# 性の禁欲よりこのような男尊女卑の思想として



## mdbvma

"*性の禁欲よりこのような男尊女卑の思想として*烈女思想は、近代化に伴う性解放や紊乱に当たって伝統的性モラルを復興させようとする動きの象徴となったのである。"

I'm wondering about the use of "より" here. Does it mean "から"? In that case I guess the underlined part means, "while acknowledging it as a chauvinistic ideology based on sexual abstinence".


----------



## wind-sky-wind

No. This "より" means "rather than ..."

"性の禁欲（からくるという）より男尊女卑の思想として"


----------



## frequency

難しいねｗ

Sexual moral has then been collapsed, so some people wanted to restore more traditional ones.

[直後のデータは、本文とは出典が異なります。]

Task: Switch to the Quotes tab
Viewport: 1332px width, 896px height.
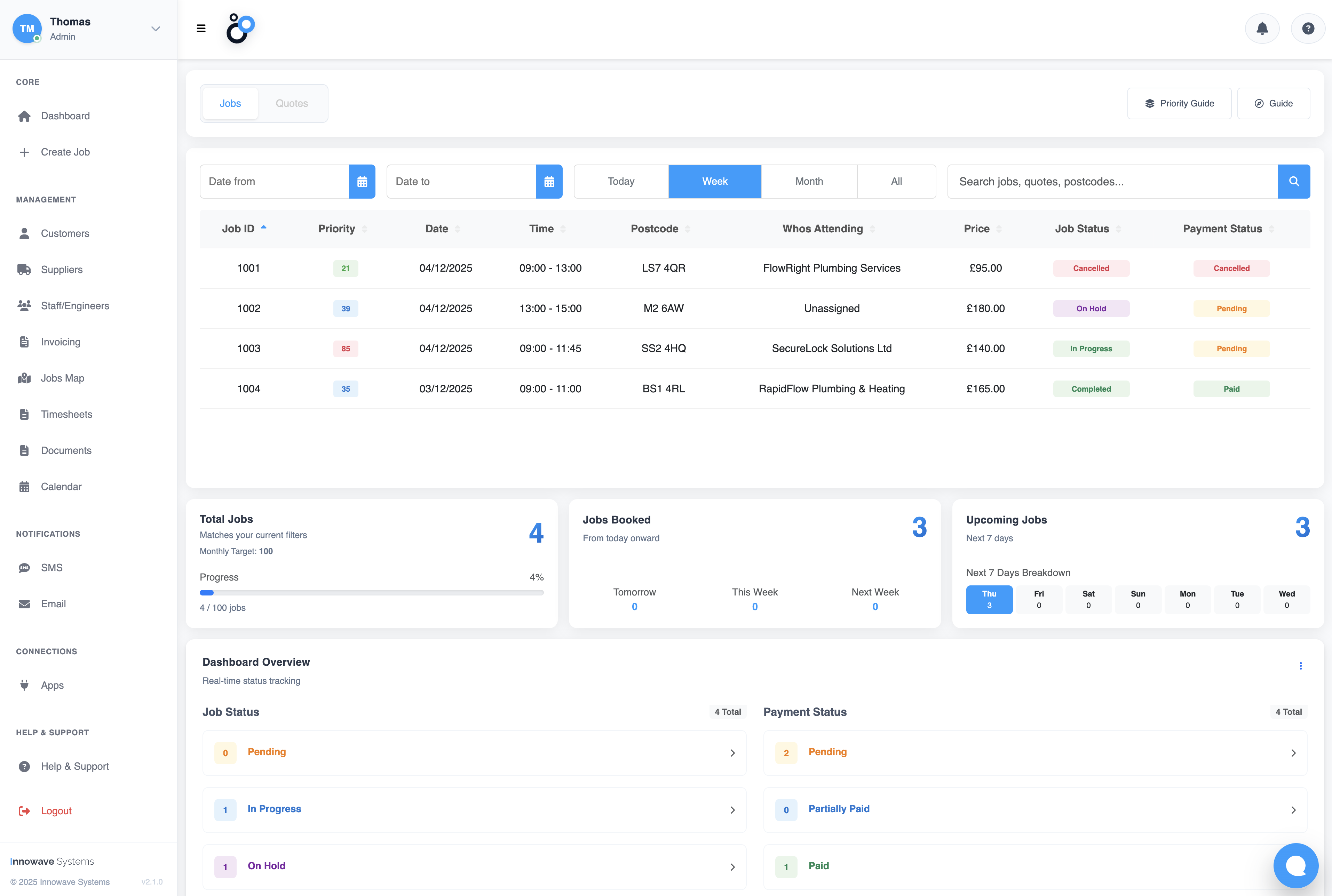Action: (x=292, y=103)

One of these was 烈女思想.
(See 動きの象徴: this suggests there were some movements, as far as I read this one. 烈女思想 was regarded as leading activity.)

I think this 性の禁欲 is the reason that caused 烈女思想, which is a (male)chauvinistic ideology. So I sense 性の禁欲から起こった男尊女卑の思想として・・

細かいことはmdに任せるよ。もし私のが間違えているならFlamが言うと思う。


----------



## wind-sky-wind

確かに、「近代化に伴う性解放や紊乱に当たって伝統的性モラルを復興」あたりを読むと、
「性の禁欲」について語られていそうです。

しかし、禁欲から男尊女卑の思想が起こりっこない。
ここで言っているのは、本来、「禁欲の観点というより、男尊女卑の思想として」表れる烈女思想が、
「近代化に伴う性解放や紊乱に当たって伝統的性モラルを復興させようとする動きの象徴となったのである」
という点が興味深い、ということです。

前の「不事二夫」の流れからしても、妻の貞節について述べられ、そこから烈女思想へと話が進み、
この考えは禁欲の観点でなく、男尊女卑の思想の表れなのだが、性を抑える動きの象徴となっている。

前の「夫を二人にしない」にしてもそうですが、ちょっとわかりにくい日本語を使いますね。


----------



## frequency

今モラルが荒れてる→伝統的性モラル→性の禁欲→烈女思想ではないですか
禁欲を女性に課すならば、男尊女卑の思想が起こってますよ。
早い話が女がbitchyだからモラルが崩れた、何とかせえよ、女どもは禁欲しろよって言ってんじゃないの？そうでなきゃ男尊女卑というワードが生きてこない。


----------



## wind-sky-wind

貞節を守る妻を求めるのは禁欲の観点じゃなく、男尊女卑。
男尊女卑である烈女思想が、本来の狙いではない、性を抑える方向に役立ってる。

とにかく、「不事二夫」とか、妻の貞節って、男尊女卑でしょ？
本来は男尊女卑、という意味で男尊女卑を出す意味はある。

何の文章か知りませんが、全体読んだらわかるでしょう。

この文読んで「性の禁欲より」で「禁欲から起こった」だと「より」の使い方として相当、ぶっ飛んだ日本語。
それもあるけど、内容面ですね。


----------



## frequency

別に禁欲からスタートしたものが男尊女卑の思想に発展したとしても何らおかしくないだろう。
この「より」は「というよりも」には見えない。まあ上でもいけるけど。
これ「起きた」が抜けてないか？

性の禁欲というよりも、このような男尊女卑の思想として烈女思想は、近代化に伴う性解放や紊乱に当たって伝統的性モラルを復興させようとする動きの象徴となったのである。
性の禁欲よりこのような男尊女卑の思想として起きた烈女思想は、近代化に伴う性解放や紊乱に当たって伝統的性モラルを復興させようとする動きの象徴となったのである。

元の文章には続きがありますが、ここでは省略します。